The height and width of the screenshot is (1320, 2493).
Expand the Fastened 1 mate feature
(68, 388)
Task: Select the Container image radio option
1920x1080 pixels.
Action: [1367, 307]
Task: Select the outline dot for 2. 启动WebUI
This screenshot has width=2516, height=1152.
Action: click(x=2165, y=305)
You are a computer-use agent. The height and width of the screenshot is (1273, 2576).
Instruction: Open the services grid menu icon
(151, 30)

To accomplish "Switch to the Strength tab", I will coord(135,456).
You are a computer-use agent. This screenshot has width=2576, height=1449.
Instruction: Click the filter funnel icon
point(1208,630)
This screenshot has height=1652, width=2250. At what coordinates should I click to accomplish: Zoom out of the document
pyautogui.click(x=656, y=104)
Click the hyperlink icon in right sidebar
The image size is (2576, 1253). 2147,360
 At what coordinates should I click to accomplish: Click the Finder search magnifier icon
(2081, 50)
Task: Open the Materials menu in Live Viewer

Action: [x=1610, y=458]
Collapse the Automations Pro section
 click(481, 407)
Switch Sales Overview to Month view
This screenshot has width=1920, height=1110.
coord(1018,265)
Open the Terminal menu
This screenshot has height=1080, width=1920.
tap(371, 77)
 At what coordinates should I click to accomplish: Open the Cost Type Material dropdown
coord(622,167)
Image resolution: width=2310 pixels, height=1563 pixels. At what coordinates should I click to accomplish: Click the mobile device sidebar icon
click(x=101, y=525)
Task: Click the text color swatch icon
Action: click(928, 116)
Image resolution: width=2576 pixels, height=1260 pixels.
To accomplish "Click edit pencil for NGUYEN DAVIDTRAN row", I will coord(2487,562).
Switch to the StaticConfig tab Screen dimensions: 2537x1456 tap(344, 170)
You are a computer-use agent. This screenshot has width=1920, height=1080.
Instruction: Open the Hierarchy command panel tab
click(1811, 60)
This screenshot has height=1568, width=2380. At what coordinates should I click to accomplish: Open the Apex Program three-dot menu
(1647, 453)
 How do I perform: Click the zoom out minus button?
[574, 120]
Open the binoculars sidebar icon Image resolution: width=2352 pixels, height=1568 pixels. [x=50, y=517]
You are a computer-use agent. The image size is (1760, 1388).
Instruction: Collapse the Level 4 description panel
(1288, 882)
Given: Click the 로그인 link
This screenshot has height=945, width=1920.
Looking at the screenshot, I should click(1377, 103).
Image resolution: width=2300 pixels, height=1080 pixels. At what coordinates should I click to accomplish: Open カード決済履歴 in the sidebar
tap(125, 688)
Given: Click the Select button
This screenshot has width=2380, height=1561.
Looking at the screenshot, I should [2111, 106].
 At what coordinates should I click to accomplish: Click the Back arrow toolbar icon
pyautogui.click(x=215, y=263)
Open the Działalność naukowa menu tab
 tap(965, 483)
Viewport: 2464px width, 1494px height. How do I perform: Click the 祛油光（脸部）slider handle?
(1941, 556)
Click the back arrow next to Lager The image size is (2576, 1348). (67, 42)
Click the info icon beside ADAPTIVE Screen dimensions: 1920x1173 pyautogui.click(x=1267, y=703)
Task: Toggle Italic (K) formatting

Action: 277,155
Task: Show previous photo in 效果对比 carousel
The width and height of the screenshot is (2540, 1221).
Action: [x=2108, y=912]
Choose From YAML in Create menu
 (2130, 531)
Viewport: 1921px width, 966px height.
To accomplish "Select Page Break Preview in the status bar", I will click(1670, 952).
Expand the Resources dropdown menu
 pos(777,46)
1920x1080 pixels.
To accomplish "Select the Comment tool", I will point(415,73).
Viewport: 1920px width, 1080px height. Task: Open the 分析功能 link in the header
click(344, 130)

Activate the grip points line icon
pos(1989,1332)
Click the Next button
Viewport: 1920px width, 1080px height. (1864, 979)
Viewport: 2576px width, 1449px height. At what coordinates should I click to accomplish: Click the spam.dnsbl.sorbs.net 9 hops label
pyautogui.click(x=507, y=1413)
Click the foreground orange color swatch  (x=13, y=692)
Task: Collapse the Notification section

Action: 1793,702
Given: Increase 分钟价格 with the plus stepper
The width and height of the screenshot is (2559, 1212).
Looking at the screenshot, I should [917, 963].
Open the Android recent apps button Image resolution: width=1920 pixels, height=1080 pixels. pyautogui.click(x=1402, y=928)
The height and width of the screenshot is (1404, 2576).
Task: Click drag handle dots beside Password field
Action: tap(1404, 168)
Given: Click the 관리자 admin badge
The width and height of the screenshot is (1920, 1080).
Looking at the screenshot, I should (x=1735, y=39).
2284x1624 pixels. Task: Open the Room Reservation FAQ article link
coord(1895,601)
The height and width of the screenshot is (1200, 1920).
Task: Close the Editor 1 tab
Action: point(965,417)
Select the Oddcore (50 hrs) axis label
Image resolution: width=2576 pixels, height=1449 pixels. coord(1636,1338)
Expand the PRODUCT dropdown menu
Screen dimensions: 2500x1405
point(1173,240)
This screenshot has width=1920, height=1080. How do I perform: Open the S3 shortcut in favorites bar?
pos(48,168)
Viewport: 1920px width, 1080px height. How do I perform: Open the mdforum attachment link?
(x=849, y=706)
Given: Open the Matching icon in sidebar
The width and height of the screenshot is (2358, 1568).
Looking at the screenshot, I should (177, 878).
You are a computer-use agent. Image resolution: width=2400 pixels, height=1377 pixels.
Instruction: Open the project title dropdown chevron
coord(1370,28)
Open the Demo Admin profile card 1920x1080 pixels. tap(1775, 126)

▶ Directions for this task:
Where in the records does the word "will" appear? Copy each line that holds it.

▶ Output:
To accomplish "Switch to the Strength tab", I will coord(135,456).
To accomplish "Click edit pencil for NGUYEN DAVIDTRAN row", I will coord(2487,562).
To accomplish "Select Page Break Preview in the status bar", I will click(1670, 952).
To accomplish "Select the Comment tool", I will point(415,73).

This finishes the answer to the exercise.